Viking, 464 pages, $27
“The Trespasser” — what proves to be a clever title — is the latest in an illuminating, mysterious, ever-changing “series,” set in Dublin, Ireland, by an author/actress who has lived in Ireland for a long time. Let’s unpack that information. Tana French has written five prior books. After the first book, “In the Woods,” each book featured a subsidiary character from one of the prior books. The connection is that the characters are all Dublin Murder Squad detectives. To the best of my memory, each book has a first-person narrative, so there is a variety of voices: men, women, younger, older, from different social, economic, and educational levels. I’m guessing her acting ear and eye acutely capture the nature of whatever form her central character takes.
Also, the tenor of her books varies. That’s a hard one to pull off, too. French’s focus isn’t necessarily just on who committed the murder, it is also about the mystery of life, nature, and the spiritual. Supernatural or mythical elements are sometimes hinted at, sometimes poetically envisioned. For instance, “The Secret Place” has some fantastical elements. However, “Faithful Place” has both feet in the everyday, but not ordinary, world. “The Trespasser” also is grounded, captured by French’s transcendent language. Her books range from depicting a world of the poor, betrayed by Ireland’s financial crisis, to the world of the elite in a boarding school. French seems at home in each.
I also found this quote an interesting insight into French’s writing. From an interview with the British newspaper, The Guardian, in 2014, French said: “I like writing about those big turning points in a character’s life, those crossroads where you know that whatever you choose, life is going to be defined by it.” It is remarkably apt for “The Trespasser.”

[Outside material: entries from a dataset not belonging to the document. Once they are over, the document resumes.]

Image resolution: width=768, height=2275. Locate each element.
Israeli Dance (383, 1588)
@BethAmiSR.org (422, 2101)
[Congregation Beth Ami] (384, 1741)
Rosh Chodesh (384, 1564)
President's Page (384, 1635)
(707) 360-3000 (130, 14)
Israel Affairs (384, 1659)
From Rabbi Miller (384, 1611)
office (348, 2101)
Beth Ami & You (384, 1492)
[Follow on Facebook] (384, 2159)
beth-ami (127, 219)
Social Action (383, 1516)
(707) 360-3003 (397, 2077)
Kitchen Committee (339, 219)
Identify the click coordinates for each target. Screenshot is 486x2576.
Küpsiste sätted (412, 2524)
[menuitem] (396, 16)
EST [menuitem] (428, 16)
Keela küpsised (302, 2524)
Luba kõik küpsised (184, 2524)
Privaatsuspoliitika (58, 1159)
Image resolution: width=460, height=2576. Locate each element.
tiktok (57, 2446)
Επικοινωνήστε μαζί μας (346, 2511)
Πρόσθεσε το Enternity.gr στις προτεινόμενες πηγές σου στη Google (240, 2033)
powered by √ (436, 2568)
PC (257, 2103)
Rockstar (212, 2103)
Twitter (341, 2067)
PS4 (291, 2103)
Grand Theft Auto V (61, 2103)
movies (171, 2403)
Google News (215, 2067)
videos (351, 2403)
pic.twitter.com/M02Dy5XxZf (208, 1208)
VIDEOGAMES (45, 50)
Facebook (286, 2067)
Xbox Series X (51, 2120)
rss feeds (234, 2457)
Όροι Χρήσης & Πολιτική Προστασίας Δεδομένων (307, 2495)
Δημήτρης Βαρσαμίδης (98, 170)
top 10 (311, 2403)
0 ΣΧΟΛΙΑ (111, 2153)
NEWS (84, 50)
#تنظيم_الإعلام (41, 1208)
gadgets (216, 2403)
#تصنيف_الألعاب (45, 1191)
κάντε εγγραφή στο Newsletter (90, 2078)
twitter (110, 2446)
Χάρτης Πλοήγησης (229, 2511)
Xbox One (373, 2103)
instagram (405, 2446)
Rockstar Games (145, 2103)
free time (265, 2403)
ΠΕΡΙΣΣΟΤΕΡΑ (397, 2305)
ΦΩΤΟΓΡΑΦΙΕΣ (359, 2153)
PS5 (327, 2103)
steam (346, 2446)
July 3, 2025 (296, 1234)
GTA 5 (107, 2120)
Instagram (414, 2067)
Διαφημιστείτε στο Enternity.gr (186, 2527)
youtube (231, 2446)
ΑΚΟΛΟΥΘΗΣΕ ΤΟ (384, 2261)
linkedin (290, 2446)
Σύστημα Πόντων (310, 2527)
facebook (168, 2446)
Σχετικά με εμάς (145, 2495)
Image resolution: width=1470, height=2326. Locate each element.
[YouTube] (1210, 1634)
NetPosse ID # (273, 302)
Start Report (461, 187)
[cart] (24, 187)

In “The Secret Place,” French’s last book, Murder Squad-wannabe Stephen Moran took the lead voice as he assisted detective Antoinette Conway. This time around, eight months after events of “The Secret Place,” detectives Moran (yes, he was promoted) and Conway catch what appears to be an open-and-shut domestic violence murder, and the action is seen through Conway’s eyes.
We quickly learn about the tight connection between Conway and Moran and also about Conway’s discomfort in the squad. Before Moran, she was the newest member and felt shunned. She has a hair-trigger temper, a loner mentality (breached sometimes only by Moran), a prickly nature, and a different view of the world. Stuck on the night shift, Conway and Moran catch a last-minute call-out. The body of Aislinn Murray, a young, attractive, single woman, has been found, her head apparently bashed in both by a strike to her face and a fall on her hearth.
Her nervous suitor, Rory Fallon, had been invited to Aislinn’s home for dinner the night before. He got no answer when he rang the doorbell and so he walked home, he says. Slam-dunk, says the seasoned Garda detective, Don Breslin, assigned to them as a watchdog/mentor. Book him, he urges. Conway and Moran are on the same wavelength, and there are enough little signs that they decide to provide a heartier investigation. Because the squad already views them disdainfully, they begin to carry on their inquiries surreptitiously.
Although they work well together, the cracks appear in Conway and Moran’s relationship and the detective partnership may not survive the stress of where Aislinn’s story may take them. Conway hates “what if” scenarios and Moran likes to speculate and follow those threads. Conway has her own personal demons, which are revealed in sometimes surprising fashion. (Love that about French’s plotting!)
French creates wonderful suspects and witnesses who bloom as the story goes along. None of them should be taken at face value. The early part of the book pretty much lulls us along on a standard plotting route, although French’s writing prevents it from slipping into the doldrums. Dead woman, suspicious suitor, crazy friend, dysfunctional family life, pressure to close the case. But wait, there’s much, much more. For a moment, assume that the suspicious suitor is not nervous because he murdered Aislinn. Assume the crazy friend is not crazy. Given her ordinary demeanor and attitude up until just a couple of years ago, what turned Aislinn into a beauty and femme fatale? Ah, now French is off and running.
Here are samples of French’s never-dull writing:
“Me and my partner are finishing up another night shift, the kind I used to think wouldn’t exist on the Murder Squad: a massive scoop of boring and a bigger one of stupid, topped off with an avalanche of paperwork.”
and
“I get a sudden nasty feeling like the trees behind us have snapped together and come down, with a silent roar and a smash of branches, onto the spot where we were parked.”
and
“The computers and the whiteboard and the floaters billow and shrink around the edges like thin fabric under water, drifting father away all the time.”
It’s a Tana French party and you are invited.
MBTB star!
P.S. So the game is to guess who the next lead character will be. I nominate Fleas, Conway’s former police academy mate who is now an undercover agent.